8 thoughts on “Lucian Childs: Why I Write Short Stories”

  1. Thanks, Lucian. After reading your post it's a wonder we write anything but the short story–it does so much! 🙂

    I have written more novels than short stories, because I usually want to follow the character arc and show growth over a long period of time. But there are times when I want to capture a snapshot or a critical moment–that's when the short story works for me.

  2. "…I’ve come to prefer the singularity of effect so evident in short fiction where that one explosive moment ripples through the story out into my life."

    Yes! Reading and writing short stories makes me stop and take notice of the small moments, the little things that seem routine or ordinary in a life but are potentially profound. Thanks for articulating the things that I love about short stories in this post. I'll be reading this one again.

  3. Aunt Booka/Rebecca Goodrich

    Our father read us poems, recited poems, read us O. Henry and Poe. Several people in the family passed on family stories, myths and legends of the family, as well as personal history. Which we understood to be subject to mood of the teller. Or our ages.

    As for myths and legends, my mother gave us a brilliantly illustrated nearly coffee-table-book-sized compendium of the classical Greek and Roman gods and goddesses, and their stories.

    Perhaps because of this, I write and read all sorts of things. And hope I always will.

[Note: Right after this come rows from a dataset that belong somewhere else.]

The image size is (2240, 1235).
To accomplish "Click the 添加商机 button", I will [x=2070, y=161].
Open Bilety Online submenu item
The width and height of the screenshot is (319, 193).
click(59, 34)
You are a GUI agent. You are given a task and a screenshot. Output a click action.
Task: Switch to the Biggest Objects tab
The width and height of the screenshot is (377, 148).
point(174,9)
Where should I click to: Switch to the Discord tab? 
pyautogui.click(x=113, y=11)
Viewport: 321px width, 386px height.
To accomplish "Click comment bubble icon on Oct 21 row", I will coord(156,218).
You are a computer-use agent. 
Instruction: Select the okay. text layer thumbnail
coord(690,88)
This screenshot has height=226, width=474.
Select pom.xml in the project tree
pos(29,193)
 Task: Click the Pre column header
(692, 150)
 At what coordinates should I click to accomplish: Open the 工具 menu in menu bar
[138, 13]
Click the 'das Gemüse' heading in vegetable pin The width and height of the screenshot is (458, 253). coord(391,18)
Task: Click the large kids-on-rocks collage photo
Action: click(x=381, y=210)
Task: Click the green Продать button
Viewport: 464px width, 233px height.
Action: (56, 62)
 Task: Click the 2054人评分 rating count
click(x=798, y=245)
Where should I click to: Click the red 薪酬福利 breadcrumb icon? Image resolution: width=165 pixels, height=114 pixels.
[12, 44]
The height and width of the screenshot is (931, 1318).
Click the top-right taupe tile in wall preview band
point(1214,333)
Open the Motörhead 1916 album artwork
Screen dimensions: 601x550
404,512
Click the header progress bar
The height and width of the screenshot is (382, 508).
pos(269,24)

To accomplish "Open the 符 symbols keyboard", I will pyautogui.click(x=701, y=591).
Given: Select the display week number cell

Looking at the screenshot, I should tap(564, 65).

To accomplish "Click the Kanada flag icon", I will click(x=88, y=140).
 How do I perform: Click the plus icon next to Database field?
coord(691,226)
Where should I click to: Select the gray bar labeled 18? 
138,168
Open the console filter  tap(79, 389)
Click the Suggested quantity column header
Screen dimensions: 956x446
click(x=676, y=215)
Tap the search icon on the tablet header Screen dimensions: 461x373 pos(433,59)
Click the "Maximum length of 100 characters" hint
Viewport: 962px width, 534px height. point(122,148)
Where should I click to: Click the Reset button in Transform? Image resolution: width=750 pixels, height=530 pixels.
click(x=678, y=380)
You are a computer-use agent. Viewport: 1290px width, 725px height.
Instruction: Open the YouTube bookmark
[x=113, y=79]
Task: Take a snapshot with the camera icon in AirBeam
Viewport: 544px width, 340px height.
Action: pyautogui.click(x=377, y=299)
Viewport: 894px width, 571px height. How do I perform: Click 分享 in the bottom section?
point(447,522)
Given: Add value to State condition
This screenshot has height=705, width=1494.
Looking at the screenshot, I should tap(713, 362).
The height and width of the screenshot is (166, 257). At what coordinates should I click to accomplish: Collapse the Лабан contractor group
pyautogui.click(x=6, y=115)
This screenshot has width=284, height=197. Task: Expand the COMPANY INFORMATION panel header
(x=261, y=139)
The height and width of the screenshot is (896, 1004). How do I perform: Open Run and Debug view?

  4. Ah, Lucian. You are doomed. As an old short story addict myself I'm both saddened and comforted to see yet a another young writer seduced by the siren song of the short form. Nothing else in print will ever seem as exciting.

  5. Rebecca,
    There may be something to the old saw, "You can only serve one master." Still, that doesn't mean you couldn't have a lot of fun trying. I don't mean to imply you should only write in one form. It just that for me the short story fits, both my schedule and temperament. Besides, the bar's set pretty high. You could spend your whole life on the short story and never really master it.

    Rich,
    Doomed indeed! But happy to be in such good company.

  6. Very informed and thoughtful comment, Lucian. As a writer, I've always found the short story to be an elusive and frustrating art form. That Roman candle never seems to find its trajectory. My stories tend to lurk around the horizon like heat lightning on a sultry August night. There is no clearing of the atmosphere, no clap of thunder, no sudden burst of light.

  7. Is this where I second Lucian's nomination? If so, I, NNStoelting, second Lucian Childs' nomination for Best of Bloggers.